It’s taken three years of severe drought, but California is finally taking steps to regulate its groundwater — or underground reservoirs — thanks to three bills signed by Governor Jerry Brown on Tuesday.
Until now, water has been treated like a property right in the state, giving commercial and private landowners alike free reign to pump wells on their land as much and as often as they please. But with most of California’s surface water supplies — rivers, lakes, reservoirs, and the like — quickly drying up, landowners in some of the state’s most parched areas are scrambling to tap groundwater supplies instead. Many of California’s aquifers are running dangerously low as a result. Municipal wells are tapped, and the landscape is literally sinking from overpumping — as much as 30 feet in places.
The race for water is depleting many aquifers faster than rain or snowmelt can replenish them, a scary thought given that groundwater could be supplying as much as 60 percent of the state’s water supply right now, National Geographic reports:
“We’ve turned a renewable resource into a nonrenewable resource,” says Peter Gleick, president of the Pacific Institute. “Whoever has the most money, the deepest wells, and the strongest pumps has been able to take this public good and turn it into a private commodity.”
Brown’s new regulations go into effect in January and require local agencies to create their own groundwater management plans.
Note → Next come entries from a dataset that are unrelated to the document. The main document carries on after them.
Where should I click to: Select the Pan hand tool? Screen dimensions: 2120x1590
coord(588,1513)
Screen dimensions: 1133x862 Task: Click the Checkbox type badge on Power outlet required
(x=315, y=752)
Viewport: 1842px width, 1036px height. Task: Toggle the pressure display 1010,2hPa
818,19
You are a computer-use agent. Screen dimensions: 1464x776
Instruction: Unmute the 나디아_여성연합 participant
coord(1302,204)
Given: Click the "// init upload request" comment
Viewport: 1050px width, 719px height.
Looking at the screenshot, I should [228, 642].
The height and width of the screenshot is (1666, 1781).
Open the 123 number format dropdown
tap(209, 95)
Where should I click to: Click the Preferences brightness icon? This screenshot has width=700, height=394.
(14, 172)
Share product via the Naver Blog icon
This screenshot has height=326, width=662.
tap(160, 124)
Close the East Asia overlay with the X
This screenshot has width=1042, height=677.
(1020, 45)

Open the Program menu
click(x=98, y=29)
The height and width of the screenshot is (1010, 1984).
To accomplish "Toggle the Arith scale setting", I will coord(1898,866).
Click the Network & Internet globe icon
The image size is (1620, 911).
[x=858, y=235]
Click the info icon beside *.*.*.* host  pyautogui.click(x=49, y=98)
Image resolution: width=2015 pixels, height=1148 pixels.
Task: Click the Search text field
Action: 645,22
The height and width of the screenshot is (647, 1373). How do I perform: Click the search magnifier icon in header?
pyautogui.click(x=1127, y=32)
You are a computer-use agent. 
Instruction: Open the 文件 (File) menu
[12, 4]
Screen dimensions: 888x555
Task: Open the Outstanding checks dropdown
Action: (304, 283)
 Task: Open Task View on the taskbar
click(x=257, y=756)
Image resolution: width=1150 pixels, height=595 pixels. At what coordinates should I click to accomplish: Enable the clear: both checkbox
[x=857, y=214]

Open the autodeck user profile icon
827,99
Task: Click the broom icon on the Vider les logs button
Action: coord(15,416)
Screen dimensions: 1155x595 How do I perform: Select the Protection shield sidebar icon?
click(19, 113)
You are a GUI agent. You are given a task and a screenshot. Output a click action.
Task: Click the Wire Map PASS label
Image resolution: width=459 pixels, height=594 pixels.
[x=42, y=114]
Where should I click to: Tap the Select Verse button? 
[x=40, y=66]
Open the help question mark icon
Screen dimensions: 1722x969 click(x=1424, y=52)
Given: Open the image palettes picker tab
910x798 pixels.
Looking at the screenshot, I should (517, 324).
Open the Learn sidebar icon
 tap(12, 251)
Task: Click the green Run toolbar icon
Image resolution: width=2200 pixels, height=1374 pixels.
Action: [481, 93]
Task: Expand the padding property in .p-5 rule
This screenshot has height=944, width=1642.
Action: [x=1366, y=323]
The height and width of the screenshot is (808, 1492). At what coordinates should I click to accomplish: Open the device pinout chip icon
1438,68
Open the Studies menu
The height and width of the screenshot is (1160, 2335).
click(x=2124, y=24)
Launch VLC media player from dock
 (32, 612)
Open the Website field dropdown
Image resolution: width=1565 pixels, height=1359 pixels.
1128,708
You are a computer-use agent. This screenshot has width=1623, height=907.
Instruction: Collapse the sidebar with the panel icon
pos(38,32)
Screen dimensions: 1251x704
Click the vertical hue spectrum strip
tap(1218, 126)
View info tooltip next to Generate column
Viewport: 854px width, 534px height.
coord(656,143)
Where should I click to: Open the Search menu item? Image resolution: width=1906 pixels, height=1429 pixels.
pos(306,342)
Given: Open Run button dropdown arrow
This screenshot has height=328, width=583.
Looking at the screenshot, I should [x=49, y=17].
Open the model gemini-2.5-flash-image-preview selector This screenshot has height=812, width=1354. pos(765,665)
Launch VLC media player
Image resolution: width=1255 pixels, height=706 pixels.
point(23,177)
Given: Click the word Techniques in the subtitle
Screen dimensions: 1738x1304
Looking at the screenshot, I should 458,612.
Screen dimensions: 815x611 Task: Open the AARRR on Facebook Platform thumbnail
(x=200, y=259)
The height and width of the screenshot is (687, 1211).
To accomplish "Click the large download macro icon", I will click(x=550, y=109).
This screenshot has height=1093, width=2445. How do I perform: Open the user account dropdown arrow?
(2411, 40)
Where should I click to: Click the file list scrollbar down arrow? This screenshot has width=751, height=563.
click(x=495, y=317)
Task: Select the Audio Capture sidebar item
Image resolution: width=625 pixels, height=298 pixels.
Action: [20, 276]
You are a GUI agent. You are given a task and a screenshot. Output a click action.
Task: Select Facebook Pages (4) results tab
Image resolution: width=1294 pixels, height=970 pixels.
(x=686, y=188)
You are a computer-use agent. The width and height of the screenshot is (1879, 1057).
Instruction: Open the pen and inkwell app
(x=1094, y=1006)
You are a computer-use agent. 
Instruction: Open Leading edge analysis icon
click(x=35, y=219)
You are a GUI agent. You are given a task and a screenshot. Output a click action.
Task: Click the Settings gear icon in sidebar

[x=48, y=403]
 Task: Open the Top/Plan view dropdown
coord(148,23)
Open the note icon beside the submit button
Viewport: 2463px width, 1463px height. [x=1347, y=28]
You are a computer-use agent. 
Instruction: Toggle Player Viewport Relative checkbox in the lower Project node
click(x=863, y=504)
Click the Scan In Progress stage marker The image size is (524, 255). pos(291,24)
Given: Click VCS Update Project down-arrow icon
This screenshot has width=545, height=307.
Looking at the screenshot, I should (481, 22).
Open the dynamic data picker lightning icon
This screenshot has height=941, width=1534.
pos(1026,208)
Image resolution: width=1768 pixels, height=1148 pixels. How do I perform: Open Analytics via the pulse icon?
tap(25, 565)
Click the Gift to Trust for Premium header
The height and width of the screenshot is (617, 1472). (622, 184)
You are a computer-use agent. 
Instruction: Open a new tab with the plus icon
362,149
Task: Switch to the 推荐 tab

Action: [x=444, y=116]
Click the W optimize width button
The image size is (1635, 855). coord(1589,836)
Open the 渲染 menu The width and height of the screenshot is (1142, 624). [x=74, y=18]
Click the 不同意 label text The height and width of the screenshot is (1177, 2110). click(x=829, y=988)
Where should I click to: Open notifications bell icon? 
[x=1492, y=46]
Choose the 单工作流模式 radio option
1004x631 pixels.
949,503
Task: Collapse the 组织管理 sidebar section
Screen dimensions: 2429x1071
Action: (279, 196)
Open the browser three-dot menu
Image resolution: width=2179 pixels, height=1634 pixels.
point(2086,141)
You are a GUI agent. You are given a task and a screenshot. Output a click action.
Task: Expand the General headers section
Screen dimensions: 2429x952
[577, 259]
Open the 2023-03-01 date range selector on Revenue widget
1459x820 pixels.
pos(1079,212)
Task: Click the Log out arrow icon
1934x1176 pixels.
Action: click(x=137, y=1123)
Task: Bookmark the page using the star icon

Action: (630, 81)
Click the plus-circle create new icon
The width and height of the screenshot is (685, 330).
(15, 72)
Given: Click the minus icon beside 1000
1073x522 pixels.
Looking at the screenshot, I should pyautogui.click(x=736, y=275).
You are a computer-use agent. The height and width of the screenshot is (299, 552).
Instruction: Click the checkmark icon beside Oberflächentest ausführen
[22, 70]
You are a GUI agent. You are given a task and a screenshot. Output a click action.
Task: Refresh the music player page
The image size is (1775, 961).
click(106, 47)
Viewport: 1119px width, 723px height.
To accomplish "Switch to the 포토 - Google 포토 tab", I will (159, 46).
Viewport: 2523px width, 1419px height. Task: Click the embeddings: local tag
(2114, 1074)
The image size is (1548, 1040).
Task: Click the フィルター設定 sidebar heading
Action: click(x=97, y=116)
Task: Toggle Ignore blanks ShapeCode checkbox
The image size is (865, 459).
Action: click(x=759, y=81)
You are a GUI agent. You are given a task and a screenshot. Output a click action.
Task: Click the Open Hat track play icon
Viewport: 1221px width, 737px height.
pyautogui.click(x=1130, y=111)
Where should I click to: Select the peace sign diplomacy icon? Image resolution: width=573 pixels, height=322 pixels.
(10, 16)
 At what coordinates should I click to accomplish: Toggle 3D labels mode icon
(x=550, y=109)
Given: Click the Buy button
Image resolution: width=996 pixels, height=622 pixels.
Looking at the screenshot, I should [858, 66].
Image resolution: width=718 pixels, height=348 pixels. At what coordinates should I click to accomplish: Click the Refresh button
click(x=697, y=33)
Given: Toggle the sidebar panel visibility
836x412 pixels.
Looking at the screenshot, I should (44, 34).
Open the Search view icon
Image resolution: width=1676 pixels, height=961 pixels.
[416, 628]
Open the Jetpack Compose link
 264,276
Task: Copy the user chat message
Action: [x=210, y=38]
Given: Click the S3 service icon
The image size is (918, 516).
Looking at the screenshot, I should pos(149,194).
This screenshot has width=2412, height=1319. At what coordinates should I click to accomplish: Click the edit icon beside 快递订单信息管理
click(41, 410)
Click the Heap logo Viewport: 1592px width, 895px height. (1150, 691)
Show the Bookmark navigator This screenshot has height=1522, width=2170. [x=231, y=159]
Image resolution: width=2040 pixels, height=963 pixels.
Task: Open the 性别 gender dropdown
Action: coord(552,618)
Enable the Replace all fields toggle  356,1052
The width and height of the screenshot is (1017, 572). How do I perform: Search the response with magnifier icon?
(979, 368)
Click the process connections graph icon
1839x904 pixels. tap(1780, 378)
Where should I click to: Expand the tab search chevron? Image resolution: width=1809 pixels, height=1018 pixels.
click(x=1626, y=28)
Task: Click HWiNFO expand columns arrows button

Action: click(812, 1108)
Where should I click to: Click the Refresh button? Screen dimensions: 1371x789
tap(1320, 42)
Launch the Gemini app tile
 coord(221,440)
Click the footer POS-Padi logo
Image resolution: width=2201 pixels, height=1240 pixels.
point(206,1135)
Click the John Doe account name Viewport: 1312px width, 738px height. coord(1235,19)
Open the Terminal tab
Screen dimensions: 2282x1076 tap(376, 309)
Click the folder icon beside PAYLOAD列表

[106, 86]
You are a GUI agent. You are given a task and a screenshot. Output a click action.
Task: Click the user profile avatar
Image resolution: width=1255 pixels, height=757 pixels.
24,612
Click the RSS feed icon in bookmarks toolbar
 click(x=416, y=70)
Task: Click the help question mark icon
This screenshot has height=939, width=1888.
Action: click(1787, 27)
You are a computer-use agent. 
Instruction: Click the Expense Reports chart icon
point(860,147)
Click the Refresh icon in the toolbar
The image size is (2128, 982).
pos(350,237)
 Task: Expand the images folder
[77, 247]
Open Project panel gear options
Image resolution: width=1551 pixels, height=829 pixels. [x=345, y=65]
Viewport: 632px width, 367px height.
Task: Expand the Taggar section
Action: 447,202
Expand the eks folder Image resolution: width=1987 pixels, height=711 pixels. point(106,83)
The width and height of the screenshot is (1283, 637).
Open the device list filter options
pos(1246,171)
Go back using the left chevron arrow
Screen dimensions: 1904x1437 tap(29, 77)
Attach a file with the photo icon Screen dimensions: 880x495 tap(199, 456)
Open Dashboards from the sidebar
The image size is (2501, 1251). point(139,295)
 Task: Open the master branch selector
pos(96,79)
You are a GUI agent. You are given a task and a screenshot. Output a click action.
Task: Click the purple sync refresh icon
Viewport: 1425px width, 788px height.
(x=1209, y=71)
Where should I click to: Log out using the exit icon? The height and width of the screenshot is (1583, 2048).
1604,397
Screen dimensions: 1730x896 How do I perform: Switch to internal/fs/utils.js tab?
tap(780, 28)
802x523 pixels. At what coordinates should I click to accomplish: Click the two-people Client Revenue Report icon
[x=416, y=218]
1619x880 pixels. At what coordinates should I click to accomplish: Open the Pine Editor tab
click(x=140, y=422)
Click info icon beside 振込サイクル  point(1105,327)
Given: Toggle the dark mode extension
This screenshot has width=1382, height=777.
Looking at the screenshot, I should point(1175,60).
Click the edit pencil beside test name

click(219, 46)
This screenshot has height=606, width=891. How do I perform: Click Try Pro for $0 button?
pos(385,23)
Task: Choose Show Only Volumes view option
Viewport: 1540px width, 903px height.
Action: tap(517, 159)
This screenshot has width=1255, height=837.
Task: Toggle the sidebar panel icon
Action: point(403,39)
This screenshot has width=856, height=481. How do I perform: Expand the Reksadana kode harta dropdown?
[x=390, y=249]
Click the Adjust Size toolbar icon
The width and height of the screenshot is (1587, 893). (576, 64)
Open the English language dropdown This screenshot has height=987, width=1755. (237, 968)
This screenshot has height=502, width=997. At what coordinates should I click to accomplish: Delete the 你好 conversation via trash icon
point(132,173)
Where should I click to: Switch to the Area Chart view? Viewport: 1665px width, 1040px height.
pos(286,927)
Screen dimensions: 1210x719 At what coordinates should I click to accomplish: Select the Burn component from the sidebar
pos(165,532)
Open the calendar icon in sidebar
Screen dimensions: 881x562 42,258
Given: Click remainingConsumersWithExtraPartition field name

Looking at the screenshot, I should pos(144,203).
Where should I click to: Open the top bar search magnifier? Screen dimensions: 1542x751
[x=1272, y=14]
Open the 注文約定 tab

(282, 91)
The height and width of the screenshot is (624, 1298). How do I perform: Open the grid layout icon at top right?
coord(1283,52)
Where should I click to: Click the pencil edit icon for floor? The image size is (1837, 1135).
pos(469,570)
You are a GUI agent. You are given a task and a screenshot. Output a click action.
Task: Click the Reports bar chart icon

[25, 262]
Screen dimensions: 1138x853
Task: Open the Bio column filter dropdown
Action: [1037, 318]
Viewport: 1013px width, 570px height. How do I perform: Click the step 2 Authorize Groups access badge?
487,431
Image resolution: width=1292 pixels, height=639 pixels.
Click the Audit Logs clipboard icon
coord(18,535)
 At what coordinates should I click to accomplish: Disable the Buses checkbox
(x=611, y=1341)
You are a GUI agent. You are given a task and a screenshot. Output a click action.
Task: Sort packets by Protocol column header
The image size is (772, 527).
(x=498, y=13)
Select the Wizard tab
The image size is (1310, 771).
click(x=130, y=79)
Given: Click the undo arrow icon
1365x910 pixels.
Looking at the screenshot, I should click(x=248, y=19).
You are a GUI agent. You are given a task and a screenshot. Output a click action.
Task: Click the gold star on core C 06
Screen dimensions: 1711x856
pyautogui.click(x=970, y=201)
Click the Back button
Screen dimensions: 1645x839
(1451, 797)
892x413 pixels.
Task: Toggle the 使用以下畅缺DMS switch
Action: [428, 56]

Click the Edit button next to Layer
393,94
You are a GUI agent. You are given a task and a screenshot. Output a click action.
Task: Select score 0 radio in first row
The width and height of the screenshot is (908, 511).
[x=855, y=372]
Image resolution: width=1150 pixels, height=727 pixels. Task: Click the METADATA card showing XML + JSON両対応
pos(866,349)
Local governments will also have the power to restrict pumping, shut down wells, and fine any noncomplying landowners. The catch is that local governments have five to seven years to develop their plans and until 2040 to put them into effect.
As I wrote last week, California’s drought is remaking the state’s agricultural framework, putting its organic dairying industry in turmoil, and leaving the future of almond production in question, too. (It takes more than a gallon of water to produce a single almond, and last year’s almond crop totaled 2.1 billion pounds — I’ll let you do the math on how much water that is. Hint: it’s a shit-ton.) Groundwater is the lifeline keeping many of these farms afloat, and many farmers are opposed to the bills, arguing that the new legislation would be detrimental to crop production. As Melanie Mason writes in the Los Angeles Times:
“… many agriculture interests remain staunchly opposed to the bill. Paul Wenger, president of the California Farm Bureau Federation, said the bills “may come to be seen as ‘historic’ for all the wrong reasons” by drastically harming food production.”
But groundwater is also the lifeline for the more than 6 million Californians who rely on it for their primary water supply — so farmers and private landowners will both have serious adjustments to make. With no end in sight for the worst recorded drought in history, groundwater is gold. Even if Brown’s legislation is a little late to the game, at least it’s a start.